Microsoft affirme que Copilot reproduit rarement des phrases entières issues d’articles de presse ou d’extraits de livres, et encore moins des passages substantiels susceptibles de se substituer aux originaux, selon de nouveaux documents juridiques soumis par l’entreprise dans le cadre de poursuites pour droit d’auteur intentées par des éditeurs et des auteurs, dont le New York Times.
Analyse des données Copilot
Microsoft indique qu’il a fourni 8,2 millions de journaux de conversation Copilot à un expert engagé par les éditeurs de presse dans le cadre de la découverte. Ces journaux auraient été sélectionnés « parce qu’ils atteignaient des mots-clés impliquant l’utilisation des sites Web des plaignants de la presse, et donc les plus susceptibles de contenir les œuvres des plaignants de la presse ». L’analyse résultante montrerait que 59 545 de ces conversations contenaient au moins 16 mots en commun avec des contenus d’actualité utilisés pour fonder le modèle d’IA.
La société affirme qu’un expert du Center for Investigative Reporting (CIR) a trouvé 51 cas d’« overlap substantiel » avec des travaux du CIR dans cet ensemble de données.

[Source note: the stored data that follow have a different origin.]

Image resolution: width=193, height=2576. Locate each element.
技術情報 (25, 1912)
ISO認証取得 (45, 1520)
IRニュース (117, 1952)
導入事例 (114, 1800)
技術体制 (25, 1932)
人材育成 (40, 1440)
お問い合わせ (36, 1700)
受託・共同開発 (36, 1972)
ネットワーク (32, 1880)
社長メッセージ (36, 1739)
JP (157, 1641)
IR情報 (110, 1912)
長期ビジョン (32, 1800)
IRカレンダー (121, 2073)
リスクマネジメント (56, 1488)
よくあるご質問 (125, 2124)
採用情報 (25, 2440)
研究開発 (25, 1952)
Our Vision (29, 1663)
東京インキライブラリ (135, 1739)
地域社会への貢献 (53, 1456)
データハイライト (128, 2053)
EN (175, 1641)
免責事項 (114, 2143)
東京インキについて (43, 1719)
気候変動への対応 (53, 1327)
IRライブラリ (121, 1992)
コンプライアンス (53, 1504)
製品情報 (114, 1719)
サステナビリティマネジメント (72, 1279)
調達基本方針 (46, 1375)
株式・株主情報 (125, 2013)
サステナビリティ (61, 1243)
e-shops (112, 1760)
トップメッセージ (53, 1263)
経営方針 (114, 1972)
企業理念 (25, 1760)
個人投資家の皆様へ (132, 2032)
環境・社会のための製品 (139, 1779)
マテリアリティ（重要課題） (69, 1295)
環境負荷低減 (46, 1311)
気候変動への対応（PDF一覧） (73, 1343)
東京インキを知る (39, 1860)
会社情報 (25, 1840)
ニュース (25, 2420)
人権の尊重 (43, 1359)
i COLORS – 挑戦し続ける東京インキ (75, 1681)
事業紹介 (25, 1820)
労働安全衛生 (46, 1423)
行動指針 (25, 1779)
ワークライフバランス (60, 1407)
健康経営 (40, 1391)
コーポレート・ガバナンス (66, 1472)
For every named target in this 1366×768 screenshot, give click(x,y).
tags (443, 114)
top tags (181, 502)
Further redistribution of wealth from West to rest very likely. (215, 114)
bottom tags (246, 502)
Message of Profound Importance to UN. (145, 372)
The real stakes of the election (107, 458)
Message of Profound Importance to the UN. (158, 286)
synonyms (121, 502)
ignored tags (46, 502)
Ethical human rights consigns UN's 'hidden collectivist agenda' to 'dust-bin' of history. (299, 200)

De même, un expert dans la procédure intentée par des auteurs aurait conclu que, parmi les 8,2 millions de conversations avec Copilot, seules 24 réponses contenaient au moins 30 mots identiques. Microsoft ajoute que seulement 10 des 212 livres évalués présentaient des correspondances.
Réponse des éditeurs et des auteurs
Le New York Times conteste ces conclusions. Ian Crosby, avocat principal du journal, a déclaré dans un communiqué : « Les documents et les témoignages découverts au cours de la découverte ne mènent qu’à une seule conclusion : Microsoft et OpenAI ont volé le New York Times pour fabriquer des produits commerciaux qui se substituent à son journalisme, menacent son activité et sapent son industrie. Nous sommes impatients que Microsoft et OpenAI soient tenus responsables de leur vol. »
Le Center for Investigative Reporting (CIR) et l’Authors Guild n’ont pas immédiatement répondu aux demandes de commentaire, selon Microsoft.
Enjeux juridiques et arguments de Microsoft
Microsoft soutient que ces chiffres renforcent sa thèse selon laquelle l’utilisation d’œuvres protégées pour constituer des jeux de données d’entraînement d’IA doit être considérée comme un fair use. L’entreprise argue que, même si des systèmes comme Copilot reposent sur du contenu protégé par le droit d’auteur, les systèmes obtenus servent des finalités significativement différentes de celles des œuvres originales. Le fait qu’ils reproduisent parfois des passages de texte « ne compromet guère le but transformateur de l’entraînement des LLM », écrit Microsoft.
Ces dépôts interviennent dans le cadre d’une bataille juridique engagée par des éditeurs de presse et des auteurs contre Microsoft et OpenAI, les plaignants estimant que les défendeurs ont construit des produits sur leurs œuvres et rivalisent désormais directement avec eux, notamment en régurgitant du contenu protégé. Les réclamations des éditeurs de presse et des auteurs de livres ont été regroupées sous la responsabilité d’un seul juge afin de rationaliser le processus, malgré les objections des plaignants. Microsoft a soumis son dossier vendredi en demandant au juge de rendre une décision sommaire, ce qui mettrait fin à l’affaire à un stade précoce.
Cette semaine, l’administration Trump a également déposé une déclaration d’intérêt dans l’affaire du New York Times, en soutien à OpenAI. Si le juge donne raison aux éditeurs et aux auteurs, la procédure judiciaire se poursuivra au fond.